El argumento del «fracaso»

La lectura contraria se apoya en un dato difícil de maquillar: la guerra sigue sin terminar. A pesar de una campaña militar masiva y de sanciones ya intensas, el liderazgo iraní no se ha doblegado, y la administración Trump se ha visto en dificultades para encontrar una salida al conflicto.

Mientras tanto, los precios de la energía suben, la economía global se resiente y el respaldo a la gestión de la guerra cae en las encuestas de cara a las elecciones legislativas de noviembre. El propio vicepresidente JD Vance evitó comprometerse con un cierre del conflicto: rechazó llamarlo «guerra» y se abstuvo de predecir que terminaría antes de esas elecciones.

El diagnóstico más duro viene de la prensa estadounidense: el New York Times describió a Trump como atrapado en un conflicto que no puede controlar ni superar, pese a sus declaraciones de «victoria total». Y sobre el terreno, la escalada no cede: apenas esta semana, Estados Unidos golpeó un petrolero iraní en el Golfo de Omán, mientras el negociador jefe iraní declaraba que «la era de las respuestas proporcionales ha terminado».

La resistencia iraní: entre la represión y el desgaste

El otro protagonista de esta historia es la sociedad iraní misma. Las protestas que estallaron a finales de diciembre de 2025 comenzaron por motivos económicos, una inflación superior al 40% y el desplome del rial, pero evolucionaron rápidamente hacia exigencias de la salida del propio Jamenei, extendiéndose a las treinta y un provincias del país en una de las crisis internas más graves desde 1979. El régimen respondió con dureza: arrestos masivos, restricciones severas de internet y toques de queda localizados.

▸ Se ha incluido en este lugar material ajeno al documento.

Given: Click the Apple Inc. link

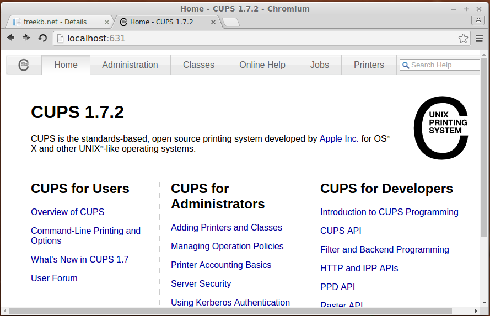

¿Ha estado el régimen al borde del colapso? Los análisis discrepan. Organizaciones como Amnistía Internacional y Human Rights Watch evaluaron la amenaza a la estabilidad del régimen durante las protestas y, en general, concluyeron que era probable que sobreviviera, aunque un análisis de Chatham House sostiene que Irán tiene un orden político que ha perdido su capacidad de adaptarse y que las protestas están lejos de ser una anomalía pasajera.

Otros informes describen algo más profundo que el descontento callejero: una economía que colapsa bajo una inflación descontrolada y una moneda en caída libre ha llevado a la propia élite gobernante a volcar sus tensiones hacia adentro, con una guerra de facciones entre quienes creen que solo concesiones tácticas a Occidente pueden evitar un levantamiento más radical, y quienes advierten que cualquier concesión destruirá la moral de las bases leales.

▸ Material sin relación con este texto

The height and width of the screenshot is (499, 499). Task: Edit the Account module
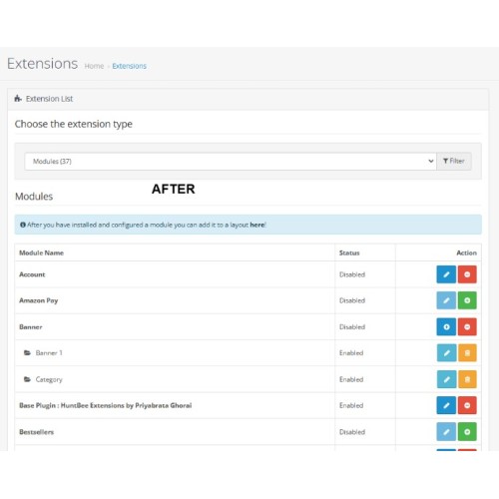coord(446,274)
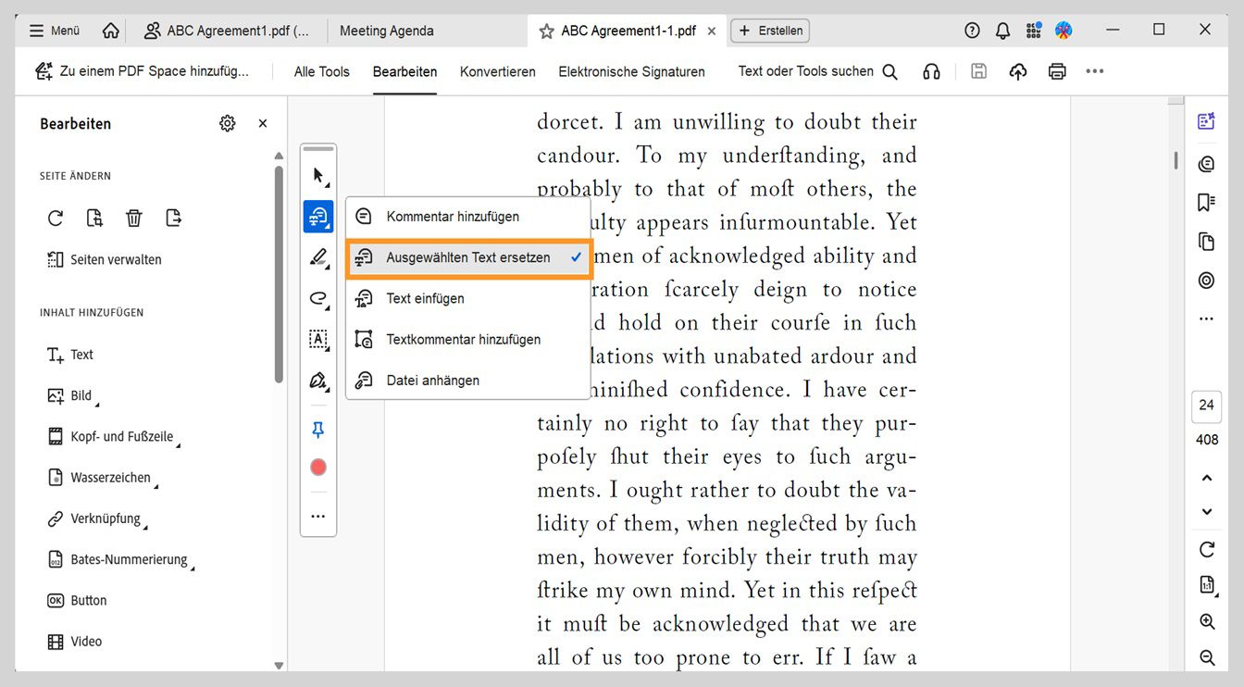Screen dimensions: 1244x687
Task: Toggle the favorite star on ABC Agreement1-1.pdf tab
Action: (x=545, y=30)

Los escenarios que manejan los analistas de seguridad regional van desde la represión sostenida hasta la fragmentación territorial del control estatal. Un escenario de represión implicaría el uso de fuerza abrumadora para restaurar la disuasión mediante el terror, preservando la continuidad formal del régimen pero acelerando su aislamiento internacional.

Uno de fragmentación implicaría deserciones de las fuerzas de seguridad, movilización total del bazar detrás de la oposición y pérdida de control territorial en varias ciudades. Ninguno de los dos se ha consolidado todavía: el resultado más probable hasta ahora ha sido un estancamiento doloroso para ambos lados.

Una conclusión que Washington todavía no puede escribir

Medido por sus objetivos declarados, fin del programa nuclear, colapso del régimen, control del estrecho de Ormuz, el balance de la política de Trump hacia Irán sigue abierto seis meses después de iniciada la ofensiva. Quienes la defienden pueden señalar golpes reales: la eliminación de Jamenei, el aislamiento económico creciente, la ausencia de tropas estadounidenses sobre el terreno.

Quienes la cuestionan pueden señalar algo igual de real: una guerra que no termina, un régimen que no cae, un estrecho que sigue siendo un polvorín y una opinión pública estadounidense cada vez más escéptica.

Y del otro lado, la resistencia iraní, fragmentada, reprimida, pero persistente, sigue siendo la incógnita que ninguna estrategia de Washington ha logrado resolver por sí sola: ni las bombas ni las sanciones han bastado, hasta ahora, para inclinar la balanza de forma definitiva en ninguna dirección.

(Análisis basado en información disponible hasta el 7 de septiembre de 2026. Dado el carácter cambiante del conflicto, conviene contrastar con fuentes actualizadas antes de darlo por definitivo.)